Task brief.
When you reach the line below that has "Toggle Bold formatting button", start returning lines exactly, and stop after the line that has "Task: Click the Debug bug icon"; skip the pictures.

Records shown.

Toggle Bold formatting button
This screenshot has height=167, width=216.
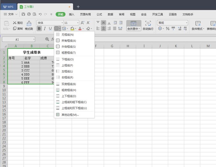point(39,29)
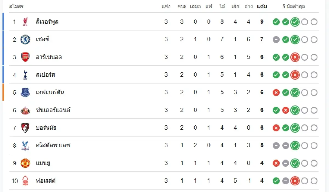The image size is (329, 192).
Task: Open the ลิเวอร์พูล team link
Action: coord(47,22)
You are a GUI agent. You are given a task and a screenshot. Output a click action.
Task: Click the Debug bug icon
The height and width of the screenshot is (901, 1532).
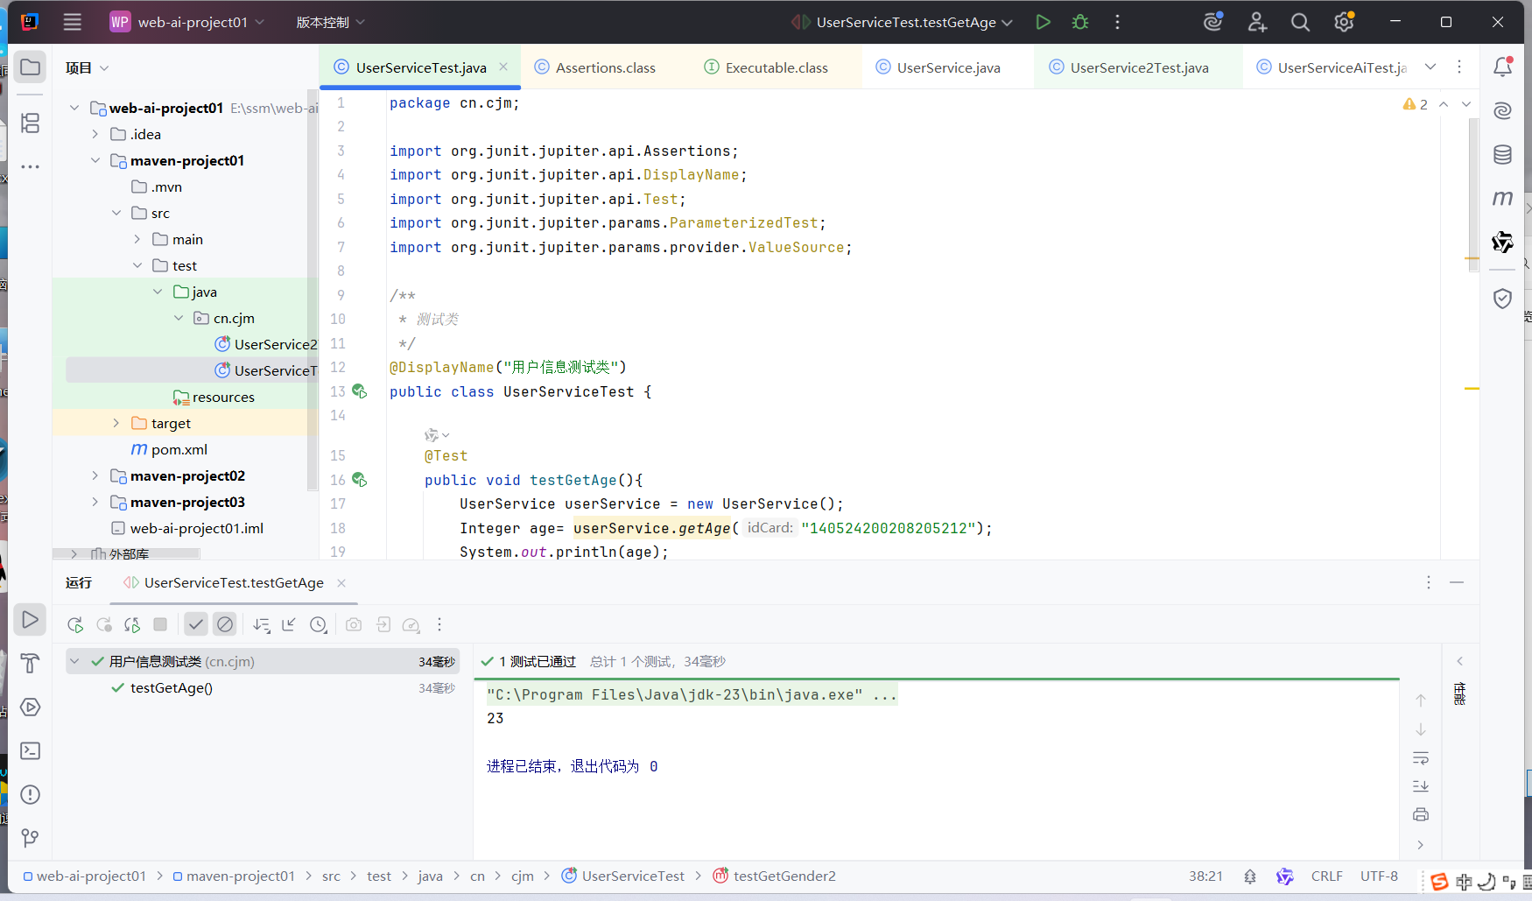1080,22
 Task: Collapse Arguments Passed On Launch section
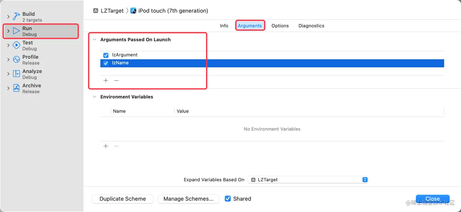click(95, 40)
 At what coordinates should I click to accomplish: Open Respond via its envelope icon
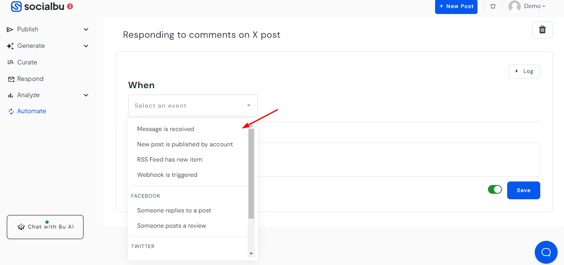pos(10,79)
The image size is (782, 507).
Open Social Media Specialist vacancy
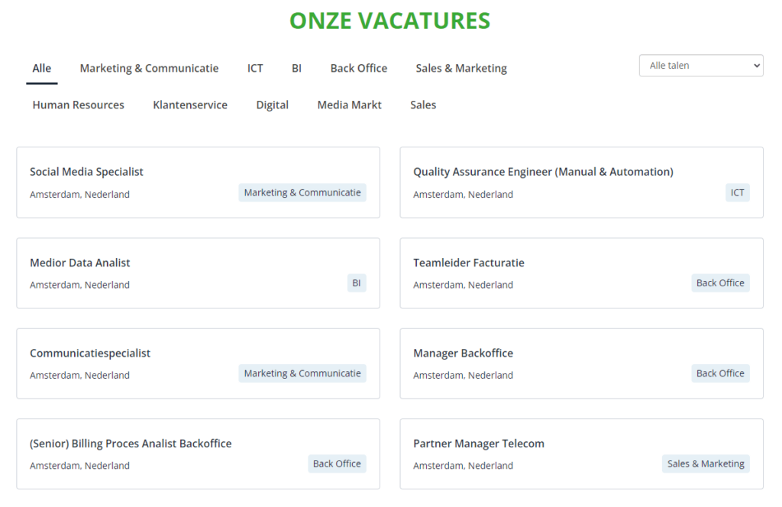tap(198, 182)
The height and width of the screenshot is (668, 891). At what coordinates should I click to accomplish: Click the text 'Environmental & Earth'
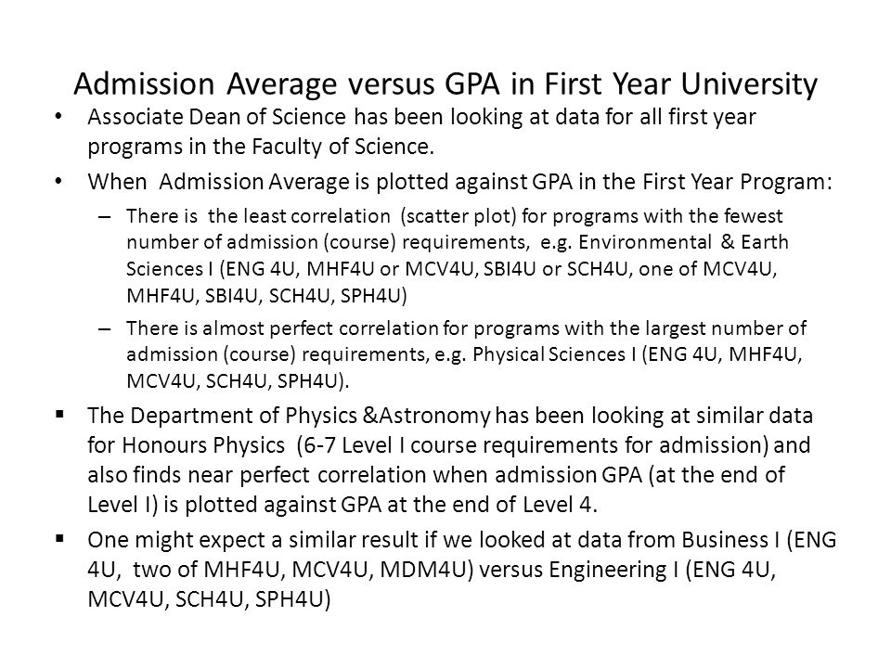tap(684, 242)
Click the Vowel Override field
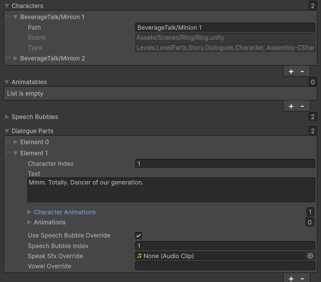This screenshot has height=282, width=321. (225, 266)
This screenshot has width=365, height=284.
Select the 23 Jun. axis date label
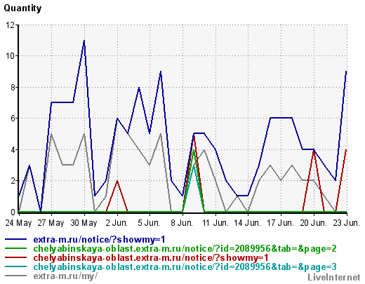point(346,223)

* * *

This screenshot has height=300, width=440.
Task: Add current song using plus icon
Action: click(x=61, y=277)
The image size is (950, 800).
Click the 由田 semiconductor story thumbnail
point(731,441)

---

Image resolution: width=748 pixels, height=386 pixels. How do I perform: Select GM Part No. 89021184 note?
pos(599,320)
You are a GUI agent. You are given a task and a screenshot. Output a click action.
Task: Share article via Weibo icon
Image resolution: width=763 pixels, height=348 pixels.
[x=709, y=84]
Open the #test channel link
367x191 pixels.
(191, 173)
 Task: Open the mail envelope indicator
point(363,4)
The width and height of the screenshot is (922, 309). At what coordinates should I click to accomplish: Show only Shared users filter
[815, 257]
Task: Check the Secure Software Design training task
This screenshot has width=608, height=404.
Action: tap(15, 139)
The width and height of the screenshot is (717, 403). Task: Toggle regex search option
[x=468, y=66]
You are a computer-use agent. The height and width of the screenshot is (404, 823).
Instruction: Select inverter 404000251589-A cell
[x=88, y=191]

Answer box.
Toggle Bold formatting button
This screenshot has height=167, width=216.
point(39,29)
The image size is (329, 192).
Task: Open the ลิเวอร์พูล team link
Action: coord(47,22)
You are a GUI agent. You are given a task and a screenshot. Output a click action.
Task: Click the Debug bug icon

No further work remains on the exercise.